When they started practicing medicine, most surgeons say, there was little or no information about just how many pain pills patients needed after specific procedures.
As a result, patients often were sent home with the equivalent of handfuls of powerful and addictive medications. Then the opioid crisis hit, along with studies showing one possible side effect of surgery is long-term dependence on pain pills.

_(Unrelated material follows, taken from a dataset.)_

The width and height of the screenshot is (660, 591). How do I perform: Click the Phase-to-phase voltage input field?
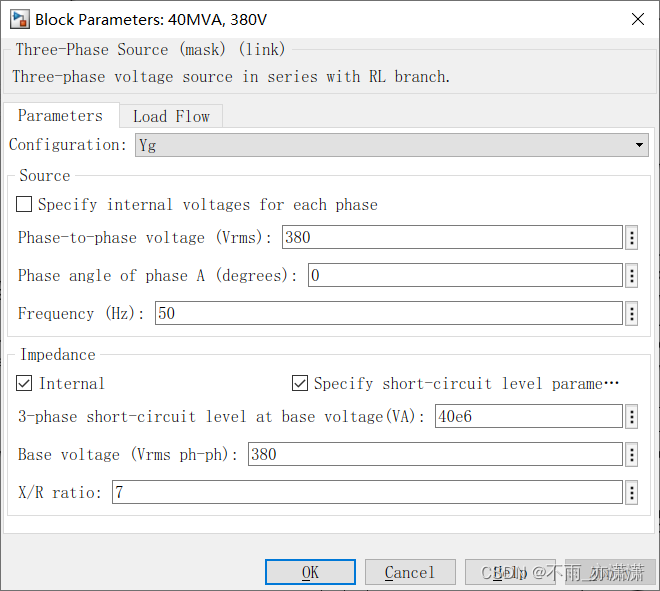(452, 238)
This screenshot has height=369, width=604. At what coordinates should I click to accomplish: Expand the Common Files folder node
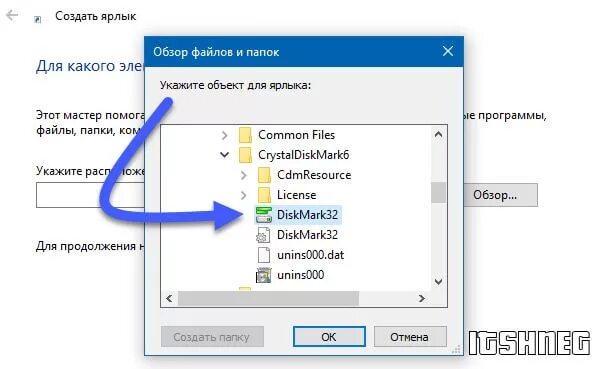pyautogui.click(x=225, y=135)
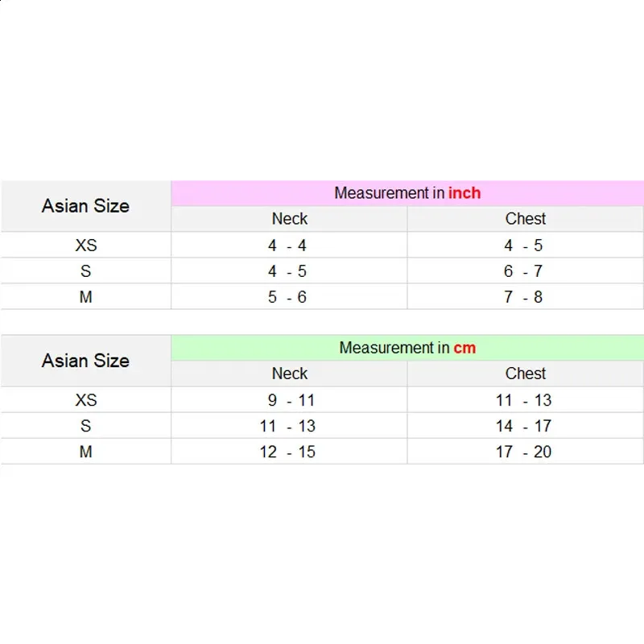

These findings prompted some medical centers and groups of physicians to establish surgery-specific guidelines.
But questions remained: Would anyone pay attention to the guidelines and would smaller amounts be sufficient to control patients’ pain?
Yes, appears to be the answer to both — in some measure — according to a study that encompassed nearly 12,000 patients in 43 hospitals across Michigan. The researchers published details of their work in a letter Wednesday in the New England Journal of Medicine.
Seven months after specific guidelines for certain operations were issued in October 2017, surgeons reduced by nearly one-third the number of pills they prescribed patients, with no reported drop in patient satisfaction or increase in reported pain, according to the research.
“We’re not trying to deny patients narcotics,”
said Dr. Joceline Vu, one of the paper’s authors and a general surgery resident at the University of Michigan.“ But there’s an acceptable level where people are still happy and still have their pain under control, but we have dropped the number to a minimum.”